In the U.K. and Ireland, Coca-Cola's pension plans were run by third-party trustees, which meant the beverage maker did not have complete control over the programs' policies and investment strategies, Ms. Apter said.
“Our philosophy is fully funded plans,” she said. “We are a cash-rich organization, so we want to use the assets to cover the obligations rather than have debt sit on our balance sheets. But if you fund up too much in a plan where the company doesn't have control, then you risk building up surplus” that the trustees can use to enhance benefits, she said.
“Not that we wouldn't want to give enhanced benefits,” Ms. Apter said, but that's a decision that Coca-Cola would want to make rather than having an external trustee “make that decision for us.”

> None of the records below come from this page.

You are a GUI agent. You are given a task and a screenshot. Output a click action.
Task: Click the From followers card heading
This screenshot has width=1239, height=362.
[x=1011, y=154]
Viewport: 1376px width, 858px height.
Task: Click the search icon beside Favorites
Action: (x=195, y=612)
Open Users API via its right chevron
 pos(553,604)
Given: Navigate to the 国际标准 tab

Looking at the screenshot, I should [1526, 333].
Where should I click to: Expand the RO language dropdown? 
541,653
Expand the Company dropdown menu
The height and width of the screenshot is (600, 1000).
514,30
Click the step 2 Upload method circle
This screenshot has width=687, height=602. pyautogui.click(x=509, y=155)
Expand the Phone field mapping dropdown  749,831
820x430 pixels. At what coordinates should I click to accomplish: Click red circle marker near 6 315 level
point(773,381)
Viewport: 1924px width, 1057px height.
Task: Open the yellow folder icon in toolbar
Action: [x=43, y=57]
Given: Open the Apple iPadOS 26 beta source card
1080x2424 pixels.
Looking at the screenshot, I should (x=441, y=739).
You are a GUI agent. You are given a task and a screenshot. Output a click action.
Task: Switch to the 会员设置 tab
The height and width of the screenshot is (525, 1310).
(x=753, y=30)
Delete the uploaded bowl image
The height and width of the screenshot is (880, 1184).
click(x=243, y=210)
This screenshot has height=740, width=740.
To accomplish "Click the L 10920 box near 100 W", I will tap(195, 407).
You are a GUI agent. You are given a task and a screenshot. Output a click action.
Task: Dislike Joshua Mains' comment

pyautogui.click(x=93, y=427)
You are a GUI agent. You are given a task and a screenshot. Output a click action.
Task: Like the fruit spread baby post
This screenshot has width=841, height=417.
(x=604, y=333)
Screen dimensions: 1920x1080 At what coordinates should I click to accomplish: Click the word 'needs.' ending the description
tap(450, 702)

Ireland's pension regulators were enthusiastic about the arrangement, Ms. Apter said, because a company the size of Coca-Cola was making a commitment to guarantee pension payments it would owe to workers in the country.
“The idea that we were fully funding a pension plan — they thought that was a fantastic idea,” she said.
Michael Bradford is a senior editor with Business Insurance, a sister publication of Pensions & Investments.